In the 1800s, Cleveland's waterfront was the epicenter of the national shipping industry. Our valuable water resources present Northeast Ohio's most meaningful opportunity to transition and turbocharge our economy.
Fresh water sets Cleveland apart from cities we are competing with globally for jobs. Other cities would love to have our lake or our riverfront. While other communities fret about having enough fresh water, we have all we need and more.
We can all drink to that, and further celebrate that the public and private sectors are pulling together to maximize the potential of Cleveland's waterfront — balancing increased public access and vital industrial uses. It's not a one-or-the-other proposition. An improved, publicly accessible waterfront will prime the pump for regional growth, and the economic impact of our port is undeniable. Nearly 22,000 jobs depend on port operations and shipping generates $4.7 billion in economic output annually.
The Port of Cleveland is taking ambitious steps to usher in a more prosperous "blue economy" for the region in collaboration with many partners. This includes:
The stewardship of our lake and river via green shipping: While waterborne shipping is the most environmentally friendly mode of transport, the industry is rapidly moving to further decarbonize. The U.S. and Canadian governments in November announced a Green Shipping Corridor Initiative for the Great Lakes and St. Lawrence Seaway, which will spur investment and innovation. We are already building the port of the future with a $27 million federal infrastructure grant awarded last year to achieve net-zero carbon operations. Our innovative dredge material management program reuses nearly 60% of the sediment dredged from navigation and harbor channels. Our green port within a green shipping system will help us to attract investment and win cargo. The cleaner our water, the better we can market it for jobs and recreational purposes.
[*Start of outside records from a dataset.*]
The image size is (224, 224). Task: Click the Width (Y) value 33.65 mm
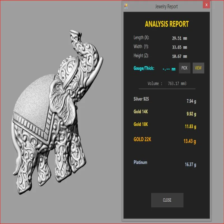179,47
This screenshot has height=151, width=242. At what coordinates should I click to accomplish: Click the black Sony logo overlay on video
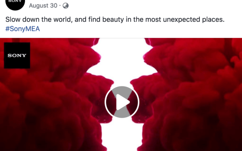point(17,55)
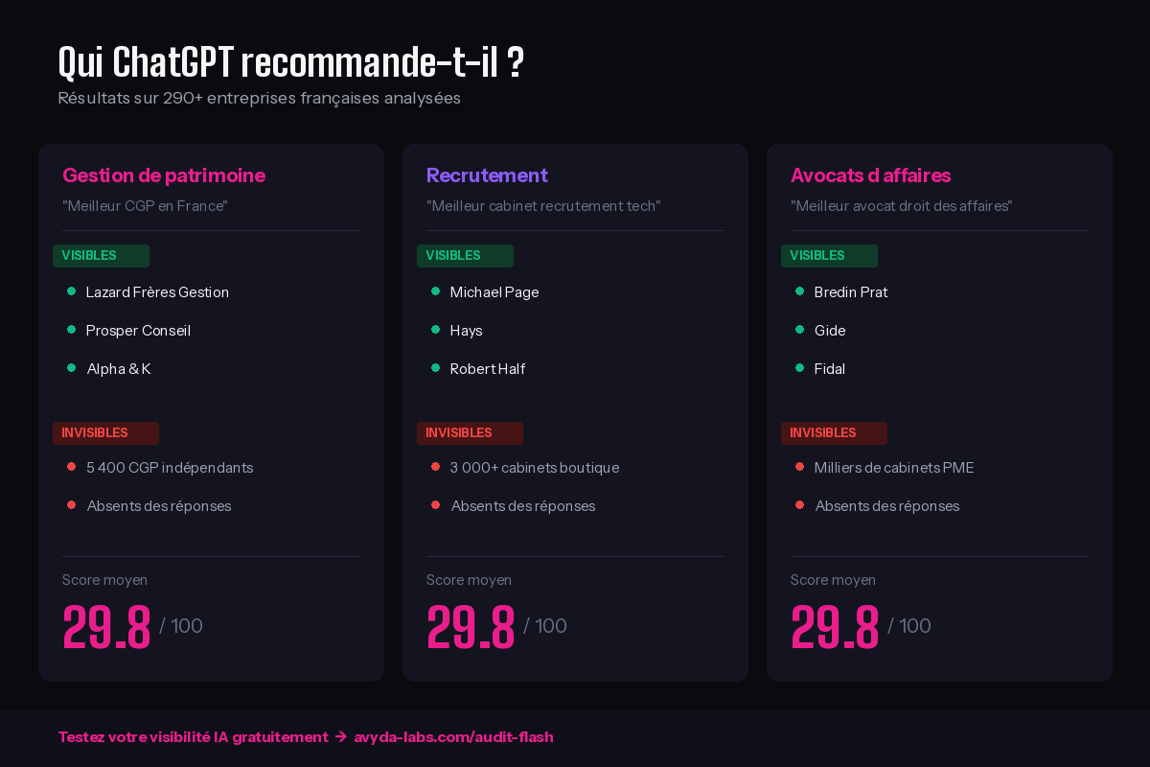Expand the Avocats d affaires card
The height and width of the screenshot is (767, 1150).
point(939,412)
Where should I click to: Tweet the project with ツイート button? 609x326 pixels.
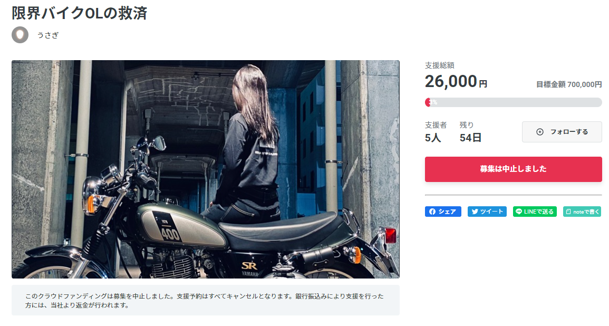tap(487, 212)
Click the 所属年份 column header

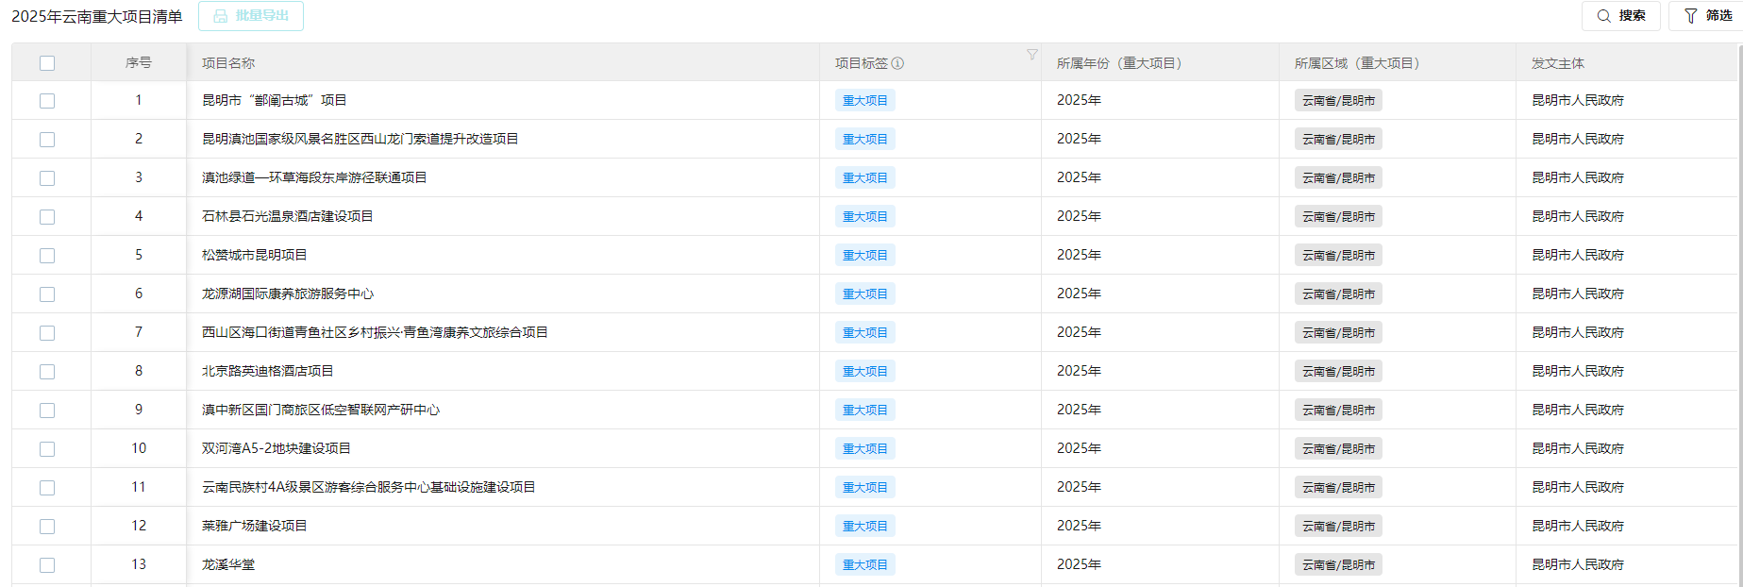[x=1118, y=63]
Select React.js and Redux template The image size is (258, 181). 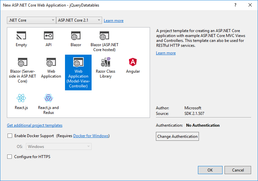[49, 103]
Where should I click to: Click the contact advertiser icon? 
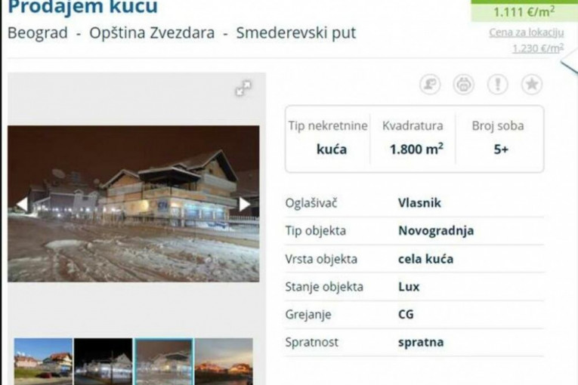point(430,85)
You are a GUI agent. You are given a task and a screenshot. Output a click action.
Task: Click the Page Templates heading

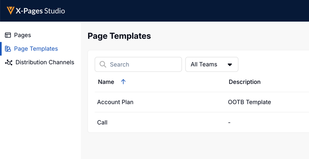(119, 36)
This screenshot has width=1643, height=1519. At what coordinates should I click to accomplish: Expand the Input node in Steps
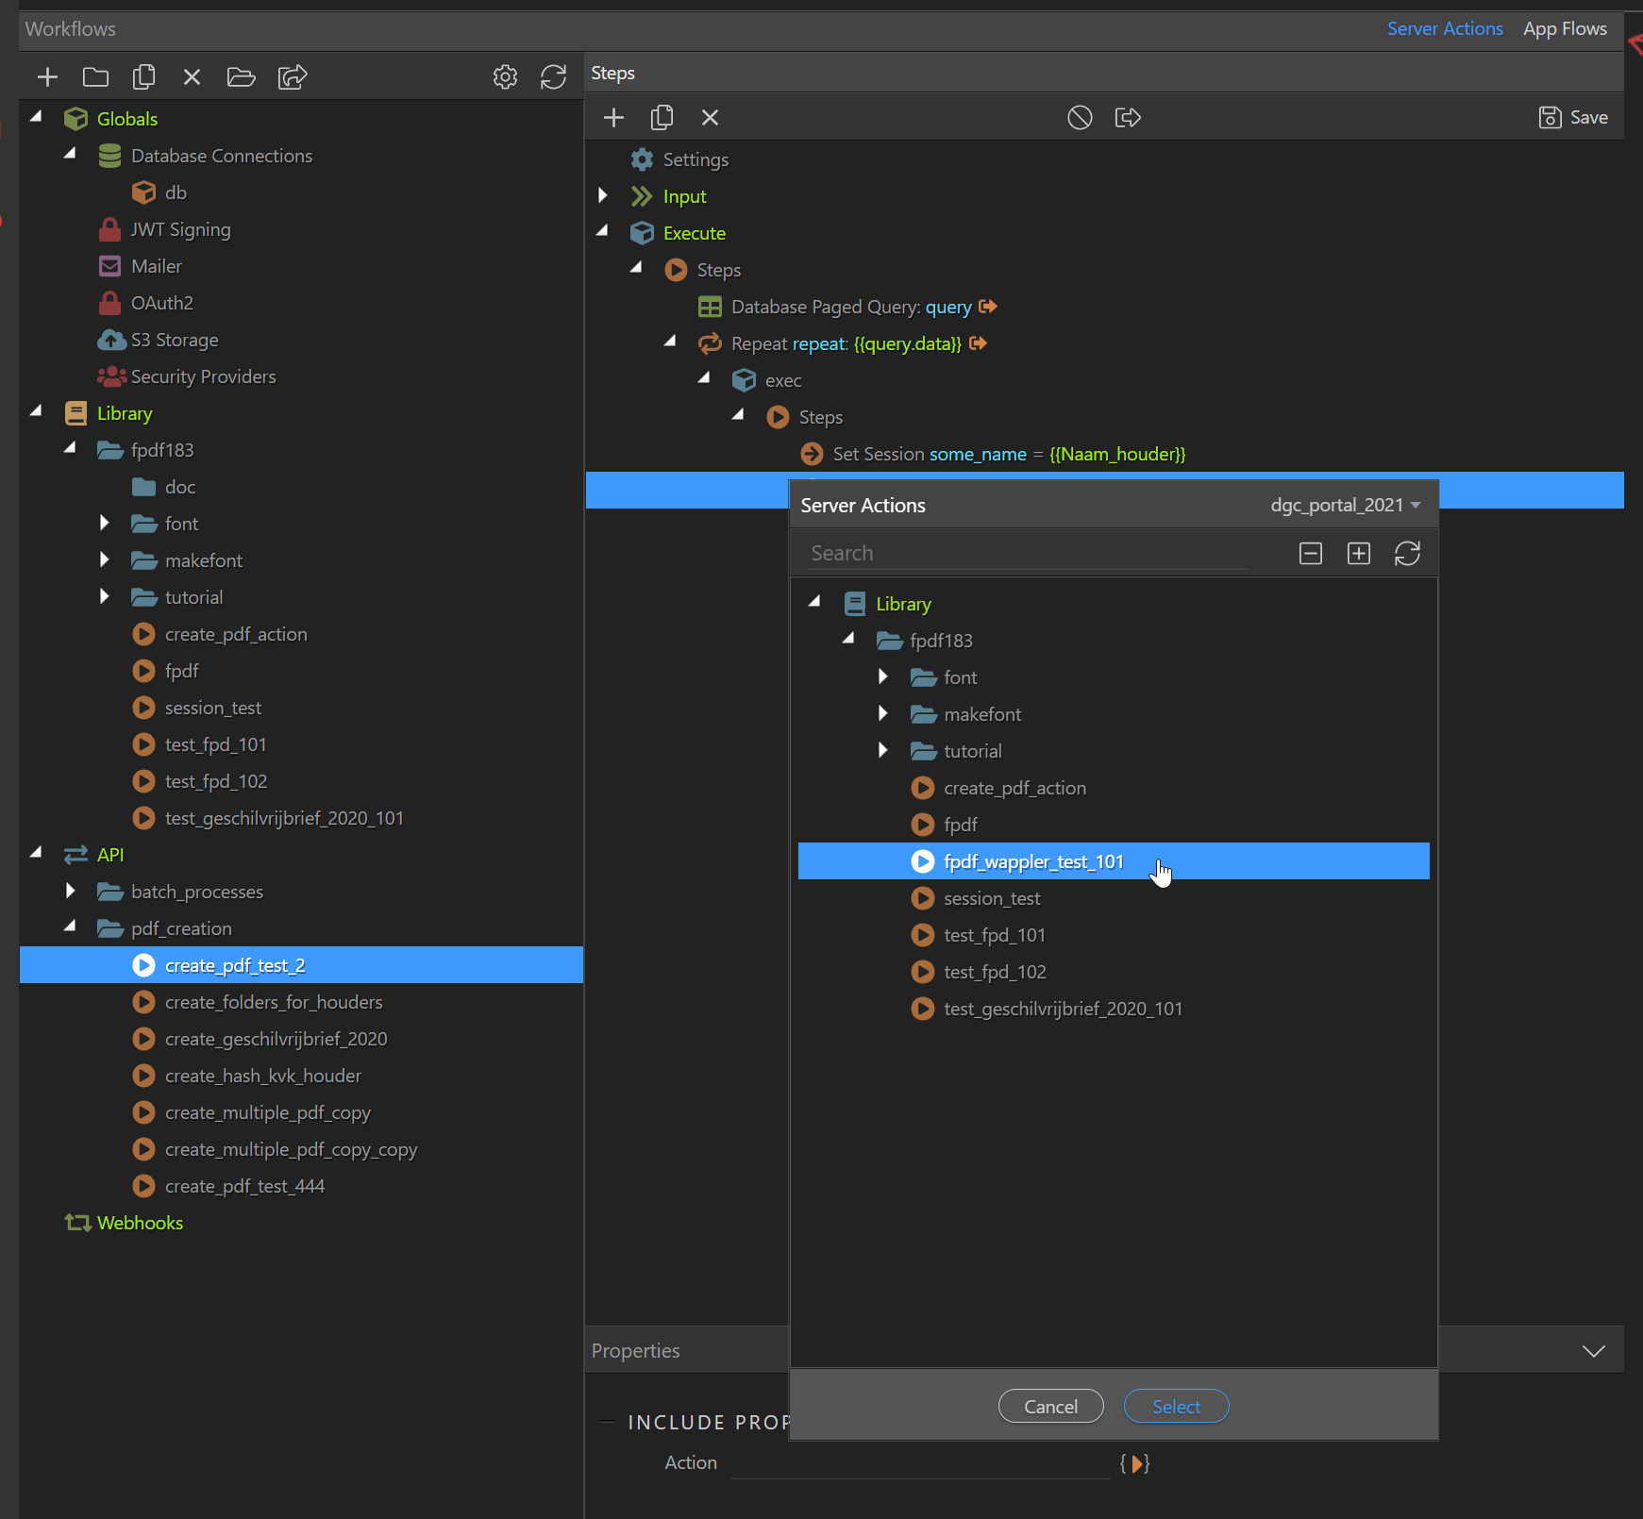[x=603, y=196]

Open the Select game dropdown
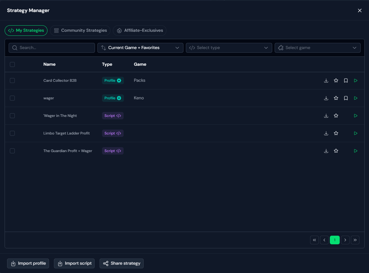point(318,48)
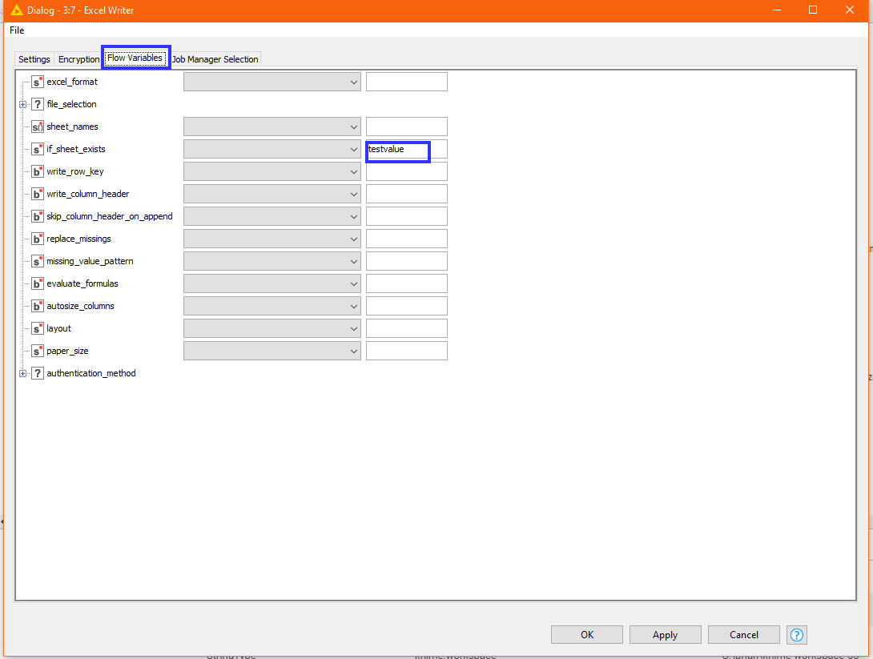Viewport: 873px width, 659px height.
Task: Click the boolean type icon beside write_row_key
Action: point(37,171)
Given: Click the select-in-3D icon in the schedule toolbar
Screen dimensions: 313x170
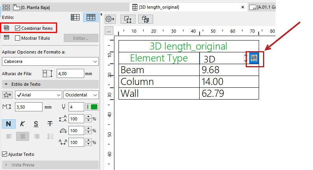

Encouraging recreation and tourism: We are not simply an industrial port. We are very intentional about participating in a recreation and tourism economy. Cleveland has become a primary Great Lakes cruise ship destination. This year, we will see 53 cruise ship visits and approximately 10,000 passengers spending their money at local establishments and attractions.
The Port remains committed to finding opportunities to remake the water's edge into a natural habitat. We boldly imagined and eventually opened the Cleveland Lakefront Nature Preserve, a 90-acre urban refuge on Cleveland's East Side. On the Cuyahoga River, the Port is spearheading the $100 million stabilization and development of Irishtown Bend that will result in a new 25-acre park.